2.2.4.3 RPE grafts into pigs and monkeys hosts
Porcine RPE allograft induced infiltration of macrophage in the subretinal space of non-immunosuppressed pigs by 9 days but the graft was not rejected at 3 months (Del Priore et al. 2004). The authors suggested that these macrophages migrated into the subretinal space to clear the cell debris from degenerated RPE which did not have the opportunity to attach to the BM. Human fetal RPE xenograft to non-immunosuppressed monkeys have revealed 30% to 60% rate of rejection depending on the site of graft (Berglin et al.
1997). Interestingly, foveal grafts were rejected more often than extramacular grafts and rejection occurred in one subretinal location and not in another of the same or contralateral eye (Berglin et al. 1997).
2.2.4.4 Approaches to reduce immune rejection
The role of the host immune system in limiting the success of allogeneic or xenogeneic transplants cannot be overemphasized and graft rejection remains a major obstacle to successful RPE transplantation. Modification of the donor cell to reduce its immunogenicity and immune modulation of the host animal may minimise graft loss due to rejection.

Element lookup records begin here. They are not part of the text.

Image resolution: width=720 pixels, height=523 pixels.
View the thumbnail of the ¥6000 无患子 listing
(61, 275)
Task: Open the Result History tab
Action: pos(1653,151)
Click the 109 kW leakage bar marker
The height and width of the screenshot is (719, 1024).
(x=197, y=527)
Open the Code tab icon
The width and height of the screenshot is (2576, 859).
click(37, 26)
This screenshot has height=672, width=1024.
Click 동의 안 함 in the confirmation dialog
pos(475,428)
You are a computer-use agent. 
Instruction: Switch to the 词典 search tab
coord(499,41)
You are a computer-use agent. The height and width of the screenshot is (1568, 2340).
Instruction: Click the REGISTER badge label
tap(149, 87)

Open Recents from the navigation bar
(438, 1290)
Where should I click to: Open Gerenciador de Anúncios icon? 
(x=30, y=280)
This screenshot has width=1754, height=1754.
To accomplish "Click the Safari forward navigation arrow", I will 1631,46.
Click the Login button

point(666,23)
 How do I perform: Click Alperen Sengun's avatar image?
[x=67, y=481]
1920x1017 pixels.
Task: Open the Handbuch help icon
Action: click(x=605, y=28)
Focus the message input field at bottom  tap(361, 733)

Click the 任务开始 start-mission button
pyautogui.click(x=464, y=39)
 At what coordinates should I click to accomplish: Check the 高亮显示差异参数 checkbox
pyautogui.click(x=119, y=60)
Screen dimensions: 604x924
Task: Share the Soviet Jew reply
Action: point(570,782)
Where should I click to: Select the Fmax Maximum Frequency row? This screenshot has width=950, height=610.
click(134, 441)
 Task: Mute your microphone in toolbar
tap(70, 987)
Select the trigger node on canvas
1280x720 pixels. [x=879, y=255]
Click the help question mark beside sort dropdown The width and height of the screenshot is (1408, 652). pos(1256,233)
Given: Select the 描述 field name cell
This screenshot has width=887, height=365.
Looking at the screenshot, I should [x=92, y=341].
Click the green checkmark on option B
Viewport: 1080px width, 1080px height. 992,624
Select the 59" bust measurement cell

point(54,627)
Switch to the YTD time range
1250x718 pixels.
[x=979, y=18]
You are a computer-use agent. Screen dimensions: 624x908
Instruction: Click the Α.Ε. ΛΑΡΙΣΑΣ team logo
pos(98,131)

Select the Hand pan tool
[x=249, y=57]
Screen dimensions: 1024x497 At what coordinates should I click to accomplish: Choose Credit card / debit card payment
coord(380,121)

Factors that may influence rejection includes histocompatibility matching (Zhang and Bok 1998), culture and cryopreservation of donor cells (Durlu and Tamai 1997; Valtink et al. 1999a), cytokine-induced immune activation of the donor RPE (Kohen et al. 1997; Enzmann et al. 2000), donor RPE cell transfection with genes expressing immunosuppressive cytokines (Enzmann et al. 2001b), graft tissue architecture as a monolayer sheet or a cell suspension (Wenkel and Streilein 2000), type of substrate used to support the tissue (Bhatt et al. 1994; Gabrielian et al. 1999a; Rezai et al. 2000; Kiilgaard et al. 2002), break down in blood-retinal barrier due to disease and surgery (Wenkel and Streilein 1998), local or systemic immunosuppression (Crafoord et al. 1999; Lai et al. 2000; Lund et al. 2001a; Wang et al. 2002; Del Priore et al. 2003a) and donor-specific challenge (Jiang et al. 1994).